Thromboprophylaxis is highly recommended, initially with intermittent pneumatic compression and then potentially low-dose unfractionated or low-molecular-weight heparin [2]. Although prophylactic antiepileptic medications are not indicated, patients with active clinical or electrographic seizures should be treated [2]. Following surgery, once safe to transfer patients, care within a stroke unit will probably improve outcomes [17].
Current RCTs and Future Directions
Given treatment-related uncertainties and clinically unmet need, there is significant global interest in further ICH surgical trials, especially MIS studies. For robust and generalisable trial results, consecutive recruitment avoiding ‘standard of care evacuation’ is optimal (and, we feel, justified given the uncertainty of evidence reflected in guidelines.)

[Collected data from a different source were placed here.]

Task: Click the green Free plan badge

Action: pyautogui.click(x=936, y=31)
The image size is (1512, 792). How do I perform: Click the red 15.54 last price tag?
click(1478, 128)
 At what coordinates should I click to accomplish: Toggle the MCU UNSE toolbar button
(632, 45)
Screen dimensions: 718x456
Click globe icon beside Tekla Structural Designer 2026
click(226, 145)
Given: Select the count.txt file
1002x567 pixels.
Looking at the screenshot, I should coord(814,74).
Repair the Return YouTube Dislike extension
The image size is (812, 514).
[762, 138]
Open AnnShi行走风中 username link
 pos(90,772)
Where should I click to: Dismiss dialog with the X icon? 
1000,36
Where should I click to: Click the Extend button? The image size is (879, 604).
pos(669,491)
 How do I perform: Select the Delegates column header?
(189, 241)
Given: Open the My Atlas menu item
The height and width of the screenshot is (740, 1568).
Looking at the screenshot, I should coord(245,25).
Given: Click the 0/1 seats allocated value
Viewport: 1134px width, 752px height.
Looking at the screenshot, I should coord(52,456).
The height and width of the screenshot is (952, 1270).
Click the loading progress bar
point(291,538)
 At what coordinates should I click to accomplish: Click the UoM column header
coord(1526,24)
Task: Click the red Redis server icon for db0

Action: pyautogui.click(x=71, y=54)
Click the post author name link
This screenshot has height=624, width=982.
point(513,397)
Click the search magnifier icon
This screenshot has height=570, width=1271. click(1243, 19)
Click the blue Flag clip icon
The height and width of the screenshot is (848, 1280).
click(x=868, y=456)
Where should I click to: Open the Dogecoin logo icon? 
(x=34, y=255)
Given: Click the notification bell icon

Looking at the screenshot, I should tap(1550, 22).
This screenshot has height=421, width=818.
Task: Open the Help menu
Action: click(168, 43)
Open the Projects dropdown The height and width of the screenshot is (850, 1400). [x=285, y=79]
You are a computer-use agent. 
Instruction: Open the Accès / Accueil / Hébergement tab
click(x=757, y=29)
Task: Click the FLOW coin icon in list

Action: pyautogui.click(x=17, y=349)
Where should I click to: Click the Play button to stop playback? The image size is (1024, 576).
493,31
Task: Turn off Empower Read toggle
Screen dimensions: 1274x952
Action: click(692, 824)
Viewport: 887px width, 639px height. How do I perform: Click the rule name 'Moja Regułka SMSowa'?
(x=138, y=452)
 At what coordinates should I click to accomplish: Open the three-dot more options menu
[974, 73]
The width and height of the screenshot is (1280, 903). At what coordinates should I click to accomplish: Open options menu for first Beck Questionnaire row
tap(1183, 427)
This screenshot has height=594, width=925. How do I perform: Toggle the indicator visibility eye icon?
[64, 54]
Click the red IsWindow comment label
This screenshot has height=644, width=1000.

The ENRICH trial (Early MiNimally-invasive Removal of IntraCerebral Hemorrhage (http://www.clinicaltrials.gov, unique identifier NCT02880878)) has been presented (American Association of Neurological Surgeons and European Stroke Organisation Conferences, 2023) but not yet published. A functional outcome benefit was demonstrated from relatively early (<24 hrs) clot evacuation via the Brainpath Endoport compared with medical management in 300 participants. Benefit appeared restricted to lobar ICH patients, with an anterior basal ganglia treatment subgroup terminated early for futility. The MIND study (Minimally Invasive Neuro Evacuation Device (NCT03342664)) enrols 500 patients within 72 hours of ICH onset, randomised 2:1 to minimally invasive endoscopic evacuation with the Artemis System or to medical management.
These minimally invasive techniques are combined with ultra-early time-frame intervention in several studies underway or in late-stage planning, utilising ischaemic stroke triage and evaluation pathways, and leveraging the theoretical benefits from earlier evacuation, suggested by pre-clinical studies, observational data and surgical trial meta-analysis. The EVACUATE trial (Ultra-Early, Minimally inVAsive intraCerebral Haemorrhage evacUATion Versus Standard treatment (NCT04434807)), employs the Aurora Surgiscope and Evacuator (Integra Lifesciences, NJ, USA), randomising 240-434 patients with ICH volumes ≥ 20mL to ultra-early surgery (<8 hrs) or standard care (expected reporting December 2026). The DIST trial (Dutch Intracerebral Hemorrhage Surgery Trial) enrols 600 patients with ICH volumes ≥ 10mL, randomising to similarly early surgery with any CE-approved device (currently only the Artemis system) or standard care.
Together with other ICH trials in advanced stages of planning, these results will inform the next generation of surgical ICH care and potentially (individually or combined) demonstrate patient subgroups who benefit from particular surgical interventions.
Conclusion
Surgical best-practice care for ICH patients remains controversial. Currently the best evidence for intervention is in patients with hydrocephalus, cerebellar ICH and patients with impending transtentorial herniation who may accept survival with a severe neurological deficit. Ongoing surgical treatment trials will help determine definitively whether surgical ICH evacuation (especially using minimally invasive techniques) improves functional outcomes, and which patients may maximally benefit.